A few years ago, we were demonstrating how our data operations centres use surveillance software to scan a network for vulnerabilities. The client was a very large financial institution servicing thousands of customers. While we were doing this, in real-time in their conference room, we spotted a stream of data moving out of one of the company laptops to a foreign country. And the laptop in question? It happened to be in the room — it belonged to the head of systems security!Romeish de Mel, CEO – Flix 11
The chief of security didn’t know someone is stealing sensitive data right under his nose. SLT doesn’t know how secure its cloud solutions are. This atmosphere indicates we are clueless about cybersecurity.
In Sri Lanka Cybersecurity is an afterthought
By now, you must be familiar with the “Stay Safe” app developed and launched by two voluntary software engineers under the guidance and support of government-owned ICTA (short for Information and Communication Technology Agency) to help prevent the spread of COVID 19. More details of the app are available here. Although a noble contribution to the country’s future, on December 15th, 2020 Roar Media reported the vulnerabilities in the app could endanger the privacy of any citizen using the app. One of these vulnerabilities allowed anyone to check submitted information on the service with an API call. (Short for Application Programming Interface, it allows two applications to communicate with one another to access data, helping software developers to save time and effort.)
According to the same report ICTA later confirmed it patched this vulnerability.
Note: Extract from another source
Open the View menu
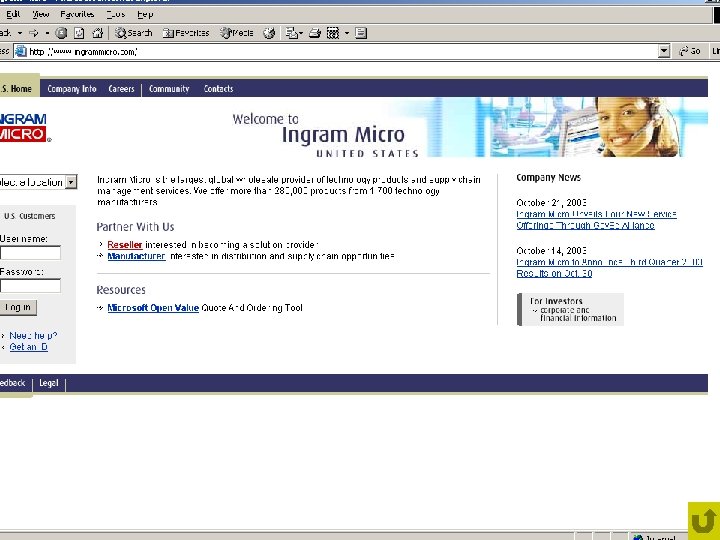tap(40, 14)
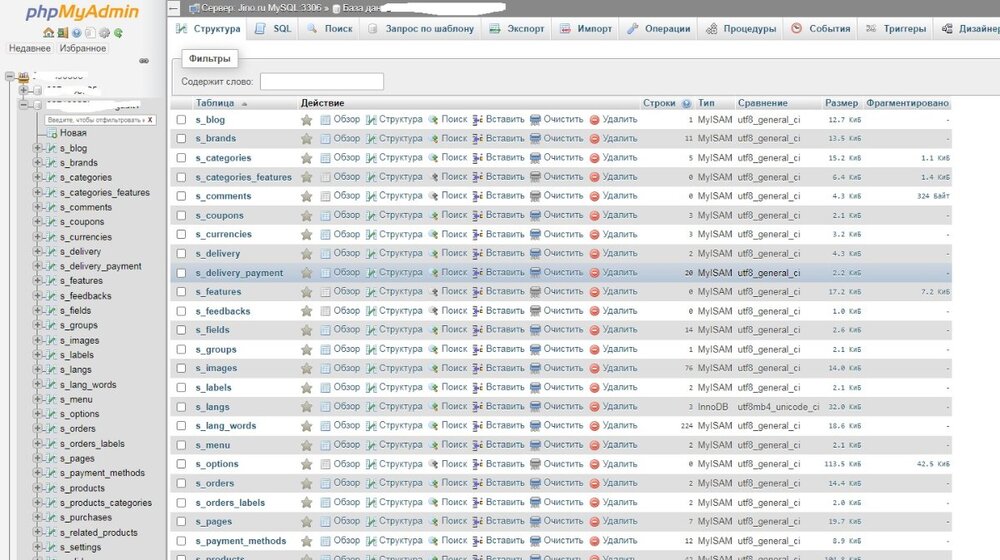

However, this was a very simple loophole ICTA had failed to identify before opening the app to the general public. If it neglected a flaw as simple as an Unauthorized API Call how can we trust it to guard our personally identifiable information against more sophisticated threats? A vulnerability in an app developed at a national level to deal with citizen data, whose development and maintenance is overseen by a government agency indicates we believe cybersecurity is a mere afterthought.
In a country where digitalization is effectively being encouraged at a national level all of the issues mentioned above stress the worrying state of our country’s cybersecurity — which in turn begs the question: are we truly prepared for a digital Sri Lanka?
Update: HSBC Sri Lanka Website Impersonated
Although the attack on the LK Domain Registry initially appeared to be nothing more than a malicious redirect Twitter user Duminda (@dumindaxsb) revealed attempts by one IP address at impersonating the HSBC Sri Lanka website in a similar fashion (in addition to serving a malicious file to Windows PCs from GOOGLE.LK which aimed to exploit Internet Explorer the browser used in most of Government Institutes). Was the attack on the LK Domain Registry a distraction while the HSBC Sri Lanka website was the real target? I do not know.